Doing this can be difficult because we risk rejection. It may help to realize that the person you approach also has needs, and a refusal doesn't mean you are being rejected, but that the other doesn't have what you need at that time. Sometimes, people don't have the emotional energy to give, even if a hug is all you ask for, as their own emotional needs are not met.

If you respect others' needs, you are less likely be hurt if your request for emotional support is denied. To respect others' needs you must first know, accept and respect your own. Forcing someone to give emotional energy against their will is a violation of their power and control.

Whether emotional or physical, the end result of being forced is feeling violated. Many children grow up to be victims, because we force them to say and do things that are socially acceptable, yet that disregard their feelings and rob them of their own power and control. Protect your power and control, and respect the power and control of others by allowing them choices.

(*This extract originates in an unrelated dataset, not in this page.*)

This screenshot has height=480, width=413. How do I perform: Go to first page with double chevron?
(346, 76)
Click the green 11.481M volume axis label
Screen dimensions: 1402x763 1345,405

4. To give of ourselves and help others.

While we must take care of ourselves and our own well-being first and foremost, we also need to give to others. It is in giving love, care and generosity that we receive what we need in return.

These things are not returned because they are owed it to us, but because as other peoples' needs are met, they have the emotional energy to give as well. When in relationships with people who take and are unable to give, the "taker's" needs are so great that they drain the life from us, and we may become emotionally depleted, bitter and resentful.

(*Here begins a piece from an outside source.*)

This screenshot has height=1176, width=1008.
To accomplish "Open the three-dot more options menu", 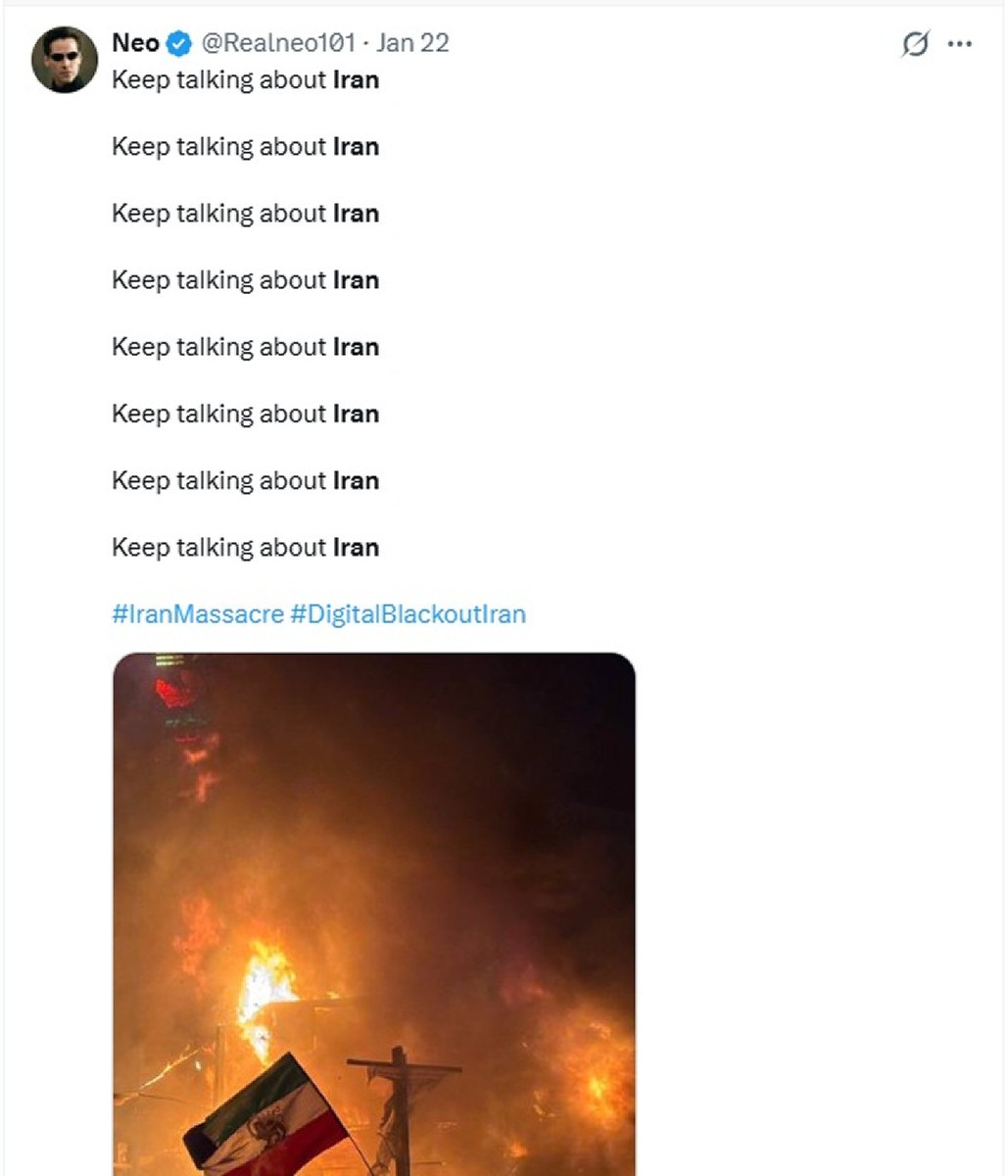I will (x=960, y=44).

This is the classic co-dependent relationship, which is often found in families with addictions, physical or emotional disabilities and other dysfunctional relationships.

5. To be stimulated and have fun.

As we get older and work harder, caring for ourselves and others, this need is often overlooked. For mental health, it is vital to keep the fun parts of life alive, so whatever yours are, do them! It should not be necessary to be with other people to have fun, so if you're unable to have fun alone, work on your relationship with yourself. If you don't enjoy your company, others won't either. Many of us don't know ourselves very well as adults.

Sometimes we put limits on ourselves based on old beliefs that keep us from having fun. If you believe that adults shouldn't ________, re-evaluate that belief to decide if it is still rational by your standards today.